Cesena
Premio Malatesta Novello 2021, ecco le tre eccellenze cesenati
Quest’anno il Premio Malatesta Novello, giunto alla 15esima edizione, riconosce in Roberto Casalini, Margherita Magnani e Gianfranco Zavalloni i tre illustri cesenati che con dedizione, lealtà e sapienza, attraverso la loro professione e scelta di vita, hanno contribuito ad accrescere il valore della loro città d’origine.
La pedagogia, l’editoria e la scrittura, e lo sport.

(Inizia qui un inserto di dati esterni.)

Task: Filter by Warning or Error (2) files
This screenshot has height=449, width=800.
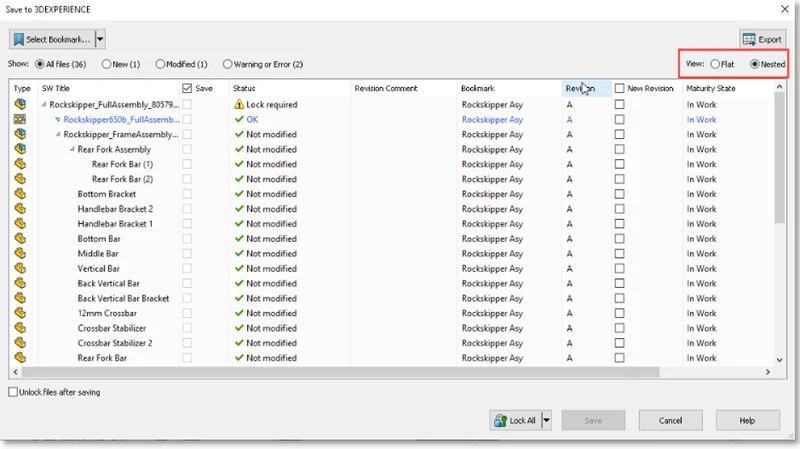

Sono queste le tre sfere della conoscenza individuate dalla Giuria del Premio Malatesta Novello – Città di Cesena (quest’anno alla XVesima edizione) composta dal sindaco Enzo Lattuca, da Giancarlo Cerasoli e Paola Errani. “Non c’è crescita senza insegnamento, cultura e sport, discipline essenziali che concorrono a definire la persona e la sua partecipazione attiva alla vita pubblica. È per questo che il Premio Malatesta Novello 2021 – commenta il sindaco Enzo Lattuca – quest’anno sarà conferito a tre nostri concittadini che hanno operato e raggiunto il loro apice a Cesena: Roberto Casalini, Margherita Magnani e Gianfranco Zavalloni. Ciascuno di loro, Zavalloni è venuto a mancare prematuramente nel 2012 ed è per questa ragione che a lui sarà conferito il riconoscimento alla memoria, ha trasformato in pratica ogni teoria, concretizzando interessi e passioni in un impegno continuo basato su un modo di operare onesto ed equo. Integrazione e appartenenza, disciplina e coraggio di vedere oltre. Sono questi i valori che contraddistinguono il loro impegno. Non possiamo dunque non rivolgerci ai nostri giovani, ragazzi e ragazze, che in questi nostri concittadini possono trovare un punto di riferimento”. “Anche l’edizione 2021 – prosegue il sindaco – è stata sostenuta in modo considerevole dai cesenati: sono oltre 1700 le segnalazioni pervenute, molte delle quali argomentate con dovizia di particolari. Segno questo che i cesenati hanno ben chiari i concittadini che contribuiscono ad elevare la nostra città in Italia e nel mondo”.
Gianfranco Zavalloni, indimenticato maestro di scuola materna e dirigente scolastico, molto noto anche nel mondo ecologista e cattolico, è scomparso prematuramente nel 2012, all’età di 54 anni. Nato a Cesena nel 1957, è stato insegnante di scuola dell’infanzia e dal 1996 dirigente scolastico in diverse località italiane e in Brasile. Conosciuto nel panorama nazionale soprattutto per il suo libro testamento “La pedagogia della lumaca”, che racchiude il suo pensiero pedagogico e per il “Manifesto dei diritti naturali di bambine e bambini” del 1994, ha fondato il Gruppo Ricerca Tecnologie Appropriate e Comunicazione Non Violenta (GRTA CIN), associazione con sede a Cesena, che approfondisce e ricerca tematiche globali come l’inquinamento e le disparità economiche. Uomo di pace e promotore della nonviolenza è stato un membro attivo della “Pattuglia nazionale dell’Agesci dedicata alla obiezione di coscienza al servizio Militare”. A lui, pedagogista attento che intendeva la scuola come luogo creativo che insegni ai bambini ad amare e a proteggere il proprio territorio, il Premio Malatesta Novello 2021 alla Memoria, per essere stato un instancabile educatore e prezioso alleato della crescita dei più piccoli e di tutte le famiglie che hanno avuto la possibilità di incontrarlo nel loro cammino. Il suo insegnamento e la sua esperienza, così come i suoi testi e disegni, continuano ad esistere oggi grazie all’impegno del Centro di Documentazione Educativa, sorto nel 1991 e recentemente a lui intitolato. Per Zavalloni la pedagogia è da intendersi come una disciplina che non si predica ma si pratica attraverso la cura e la scrupolosa osservazione dei bisogni di ogni bambino.